Research Article | Open Access

Volume 2021 | Article ID 6664574 | https://doi.org/10.1155/2021/6664574

Usefulness of International Normalized Ratio to Albumin Ratio for Evaluation of Mortality in Hepatitis B Virus-Associated Decompensated Cirrhosis

Ming Cai,¹Zhong Han,¹Xia He,¹and JinFei Zhang¹

Academic Editor: Marcelo A. Soares

Received03 Dec 2020

Revised10 Apr 2021

Accepted03 May 2021

Published12 May 2021

Abstract

Background. We sought to determine the prognostic value of prothrombin time-international normalized ratio to albumin ratio (PTAR) in patients with hepatitis B virus-associated decompensated cirrhosis (HBV-DeCi). Methods. The study enrolled 166 HBV-DeCi patients. Multivariate regression analysis was performed to identify predictors associated with mortality.
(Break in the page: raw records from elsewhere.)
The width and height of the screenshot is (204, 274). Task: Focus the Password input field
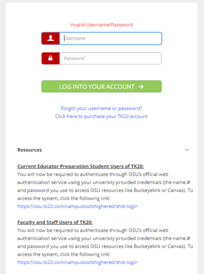tap(110, 58)
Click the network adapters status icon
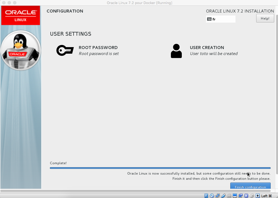The image size is (278, 198). click(218, 196)
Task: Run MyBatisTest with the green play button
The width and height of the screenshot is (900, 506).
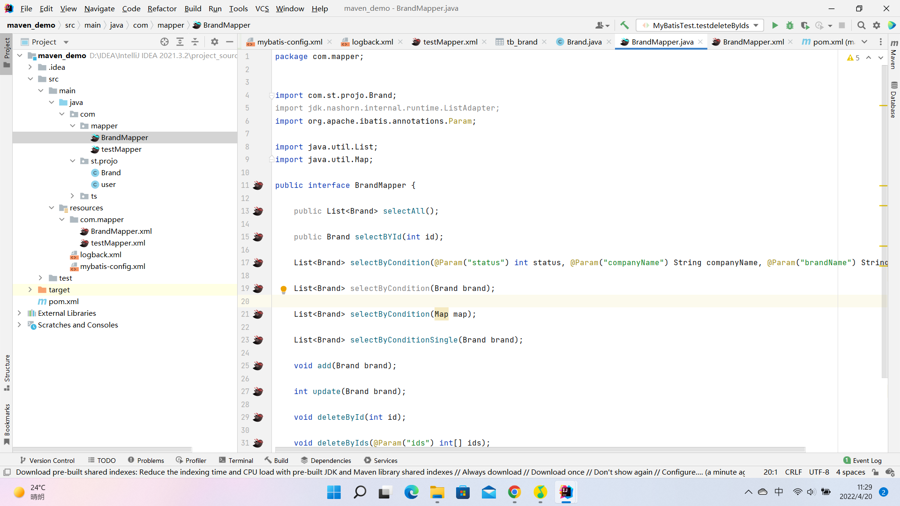Action: pyautogui.click(x=775, y=25)
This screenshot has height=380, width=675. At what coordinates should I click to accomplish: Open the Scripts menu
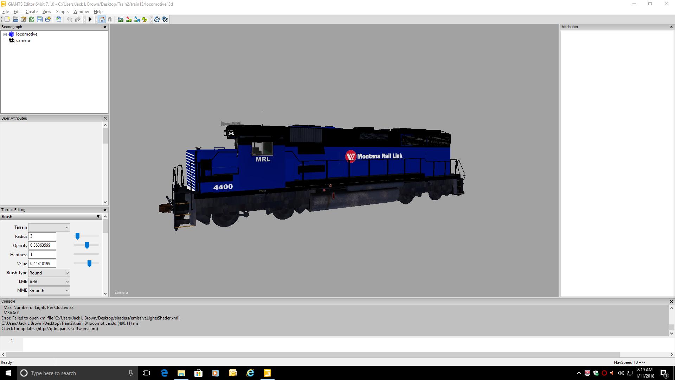[x=62, y=12]
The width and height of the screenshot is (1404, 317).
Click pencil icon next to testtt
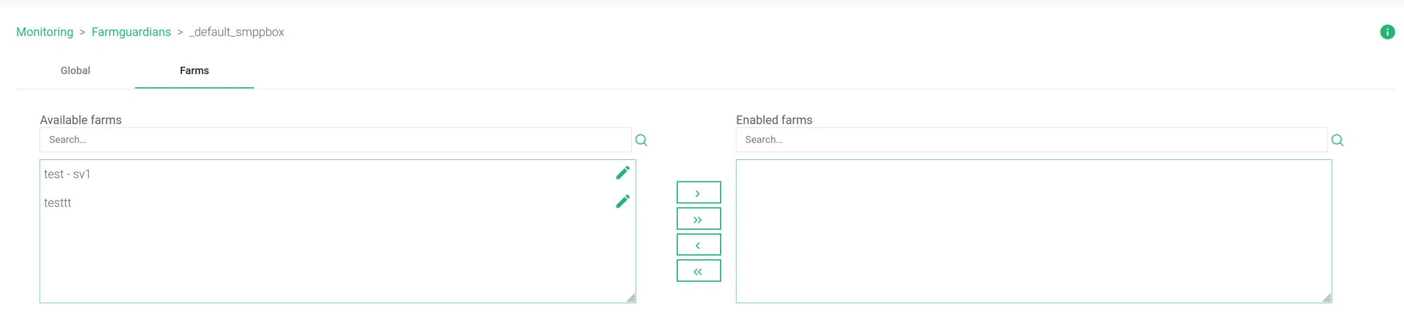pos(622,202)
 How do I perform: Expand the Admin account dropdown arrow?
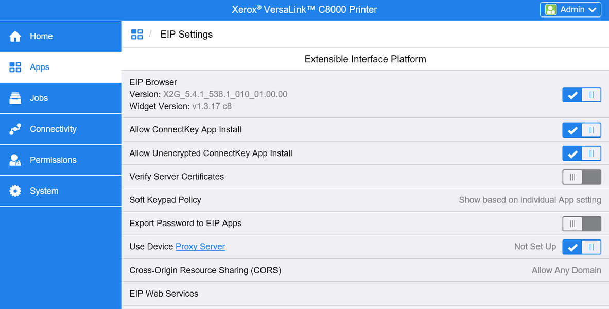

Results. Among the 166 HBV-DeCi patients, 27 (16.3%) had died by 30 days after admission. PTAR was markedly increased in nonsurvivors compared with survivors, and had a significant positive correlation with disease severity. Multivariate analysis identified PTAR as an effective independent predictor for mortality in HBV-DeCi patients. Conclusions. High PTAR was associated with poor outcomes and can act as a novel prognostic predictor for mortality in HBV-DeCi patients.

1. Introduction

Hepatitis B virus (HBV) infection remains a major public health problem with significant morbidity and mortality rates [1]. In China, HBV infection is the predominant cause of liver cirrhosis, and approximately 2–5% of HBV-infected patients with compensated cirrhosis develop decompensated cirrhosis (DeCi) each year [2]. A previous study reported that the 5-year survival rate is only 14%–35% once decompensation has occurred [3]. Liver transplantation is a reliable and effective intervention for patients suffering from this condition. However, the lack of liver sources and serious posttransplantation complications have limited its application. Therefore, an accurate, convenient, and noninvasive prognostic biomarker is needed to identify the mortality risk for HBV-DeCi patients, with a view to stratifying and improving their clinical management and survival.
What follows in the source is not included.